But after Love and Longing Chandra went quiet on us for almost a decade, which is a daring thing for any writer to do these days, especially since the book industry seems to be suffering from long-term memory loss. The world--and India's place in it--has changed greatly since the publication of his story collection: His subject and themes are far more visible globally, and Bombay has undergone a far more intense literary mapping, courtesy of Mehta but also, among others, Gregory David Roberts, author of the international bestseller Shantaram. That new world is, in many respects, Chandra's theme in his epic crime novel Sacred Games, an infernal history of Bombay and India in the last decade.
Like a typical police procedural, Sacred Games begins with a day in the life of a cop named Sartaj Singh, whom readers of Love and Longing will remember as one half of that eight-page coupling in "Kama." Sartaj is a tough guy who has what it takes to work the streets as a detective, but he stands out in his milieu for his chivalry, his religion (Sikh) and, not least, for not being quite as on the take as his colleagues--or as his corrupt and politically influential boss, Parulkar, a protégé of Sartaj's father, who was a legend on the Bombay police force.
As we follow Sartaj on his travels, Chandra's tone is light, ironical, rather like that of Carl Hiaasen. Sartaj is called to mediate a warring upper-middle-class couple's dispute; he finds the wife wielding a knife at hubby after hubby has thrown her prized dog out the window. But as with any noir, the novel's texture soon grows darker. A dead teenager's body is found in a basti, a working-class area full of poor Muslim immigrants from Bangladesh. Someone needs roughing up in the station. And then a late night tip-off, but this time a once-in-your-career tip-off: "Do you want Ganesh Gaitonde?" For Sartaj, a "divorced police inspector with middling professional prospects," this is manna. Gaitonde, long rumored to have been in exile, is the head of one of Bombay's most formidable "companies"--a common euphemism for the city's crime families. In fact, Gaitonde is such a prize that Sartaj's partner, Katekar--who talks of the bhai (mafia don) as if he were a film star--asks when they arrive at his suspected hide-out, "But you're sure you want to make him yours? Why not wait for someone senior to arrive?"

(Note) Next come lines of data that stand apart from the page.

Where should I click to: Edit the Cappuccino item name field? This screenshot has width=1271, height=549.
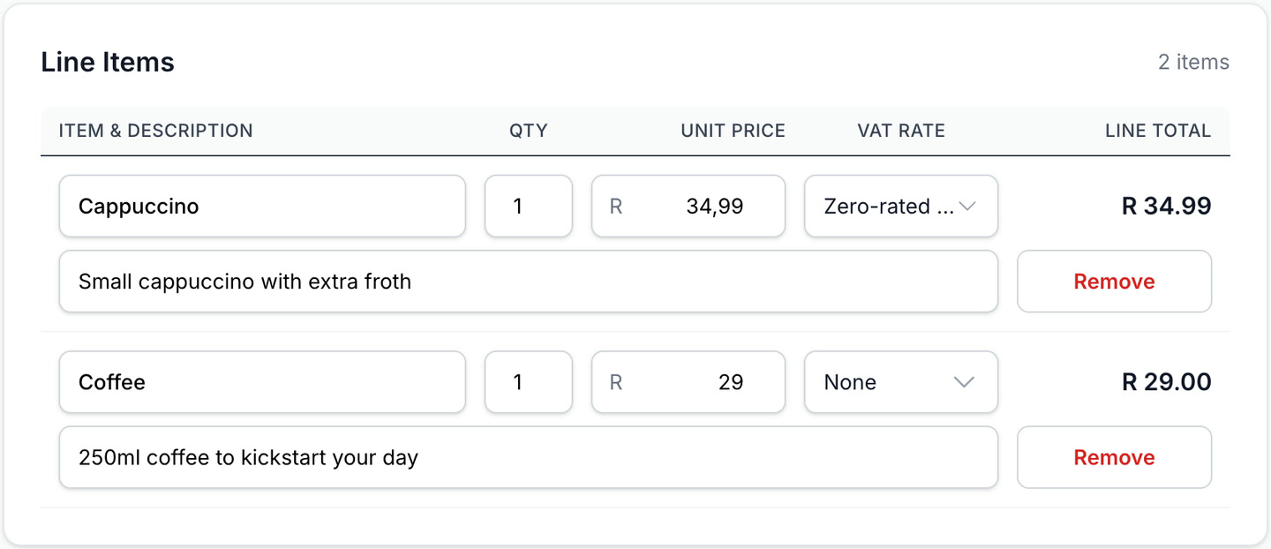(262, 206)
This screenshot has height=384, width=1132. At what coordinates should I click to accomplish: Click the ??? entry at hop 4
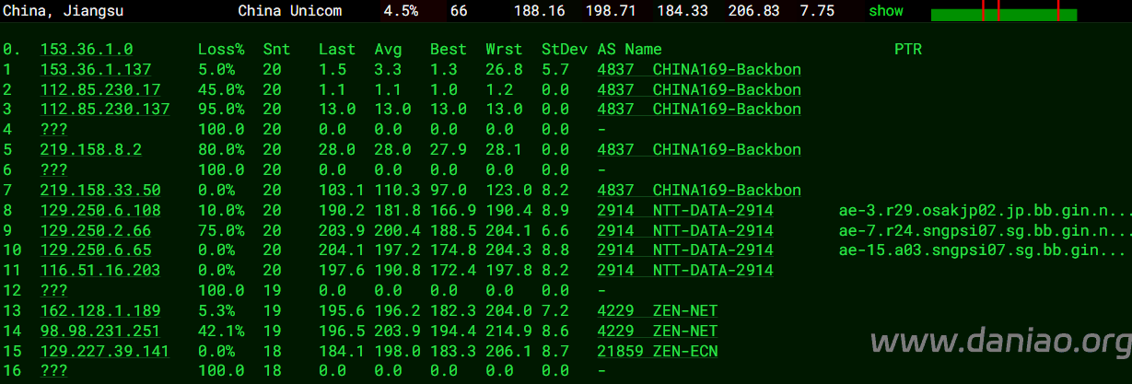pyautogui.click(x=54, y=130)
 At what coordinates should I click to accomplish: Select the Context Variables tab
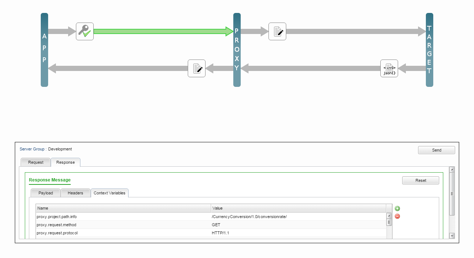pos(109,193)
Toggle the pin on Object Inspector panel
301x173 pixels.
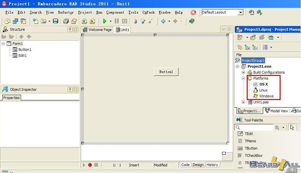pyautogui.click(x=70, y=89)
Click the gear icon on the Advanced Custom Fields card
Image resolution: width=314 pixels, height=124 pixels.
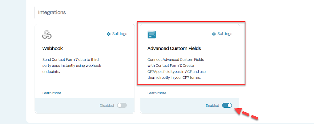coord(214,34)
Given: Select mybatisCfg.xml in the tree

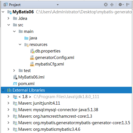Looking at the screenshot, I should click(x=50, y=64).
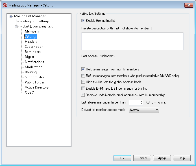Collapse the Mailing List Manager tree node
This screenshot has height=166, width=196.
coord(11,16)
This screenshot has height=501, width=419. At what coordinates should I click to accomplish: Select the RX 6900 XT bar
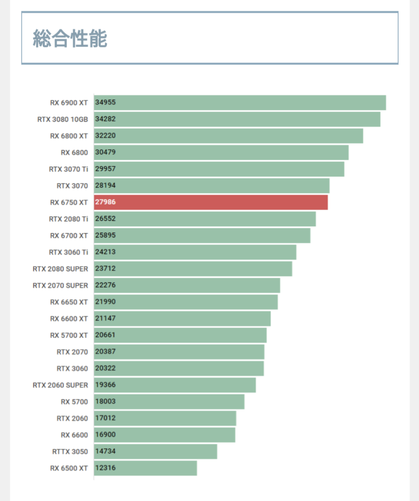pos(239,103)
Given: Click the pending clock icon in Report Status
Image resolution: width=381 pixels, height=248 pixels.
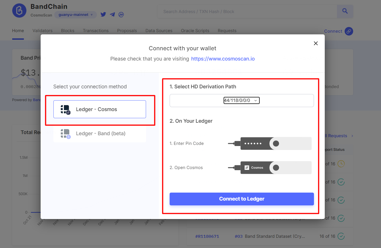Looking at the screenshot, I should [341, 164].
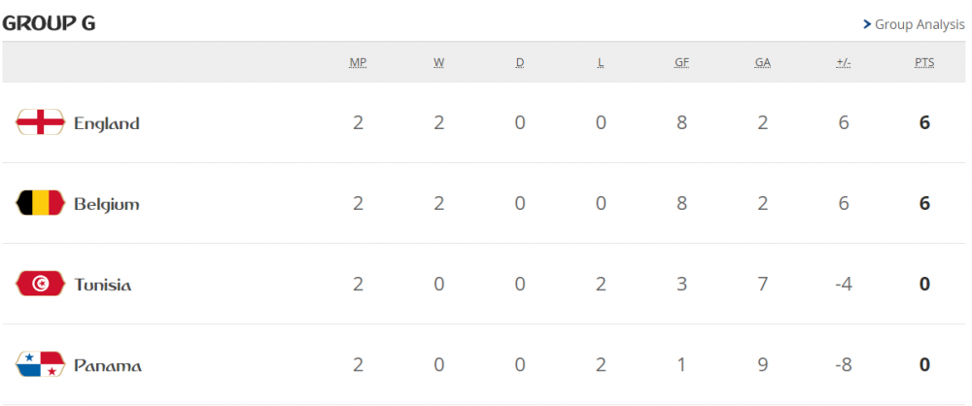Image resolution: width=972 pixels, height=406 pixels.
Task: Open the Group Analysis link
Action: [920, 24]
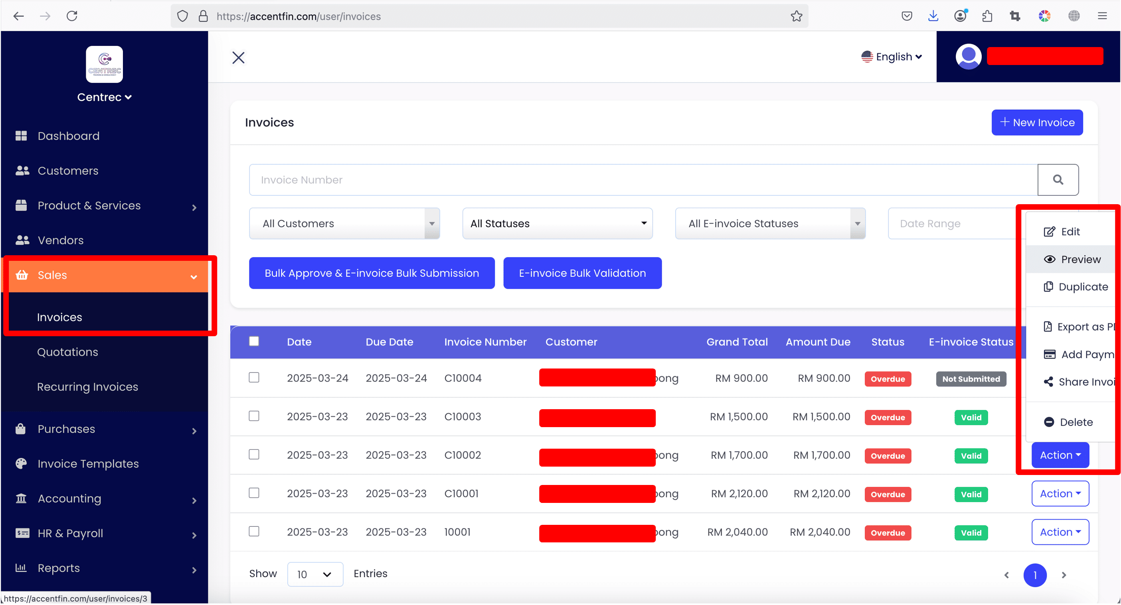Reload the page with refresh icon
This screenshot has width=1121, height=605.
[x=72, y=16]
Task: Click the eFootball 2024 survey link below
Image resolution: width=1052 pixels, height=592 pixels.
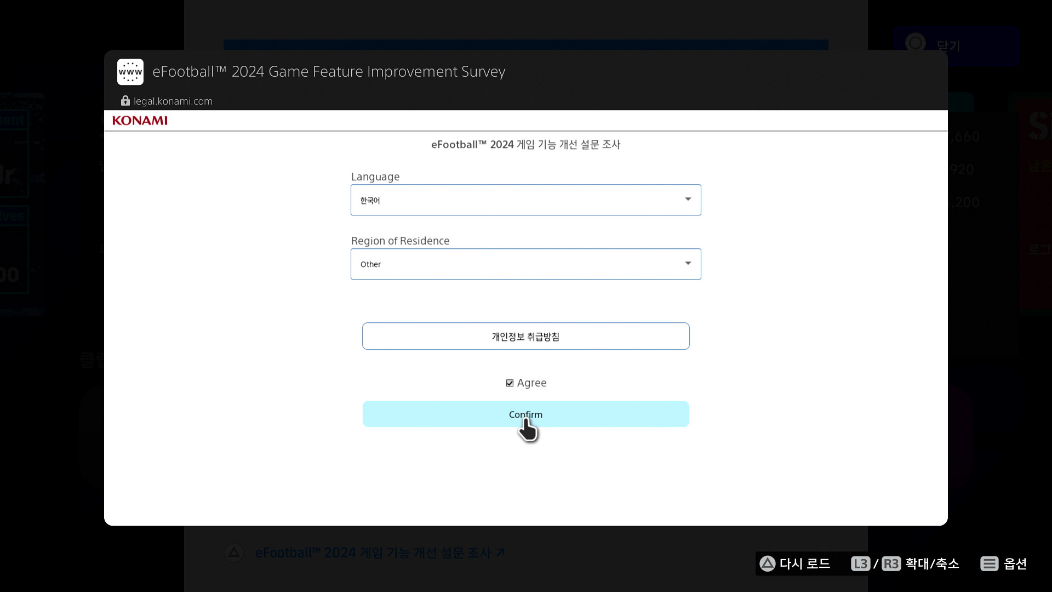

Sartaj, however, perseveres. While he and his partner perspire in extreme heat, trying to talk the notorious bhai out of his redoubt, Gaitonde, basking in his air-conditioned bunker, passes the afternoon by goading them with insult and legend. Eventually a bulldozer is summoned. While the driver musters the courage to destroy the building, Sartaj begins to brood on questions that will ultimately lie at the heart of the novel's mystery: "What was Gaitonde doing back in the city? Who was the informant who had given him to Sartaj?" Sartaj doesn't get any of his answers that afternoon. When he and his men storm the bunker, they find Gaitonde dead from a self-inflicted gunshot wound--and, in another room, the corpse of an unknown woman, probably the bhai's last moll, and a stash of new Indian currency. The mystery deepens when shadowy figures from the world of Indian intelligence continue to be intrigued by the dead bhai. Where did all that new currency come from? And why did Gaitonde's final lair turn out to be a nuclear bunker? These questions are given an extra twist when we learn that Gaitonde "was connected to certain very important people, to events at a national level. Whatever brought him back here, that could have an effect on future events." So Sartaj stays on the case, as a proxy for figures from the upper echelons of India's secret state.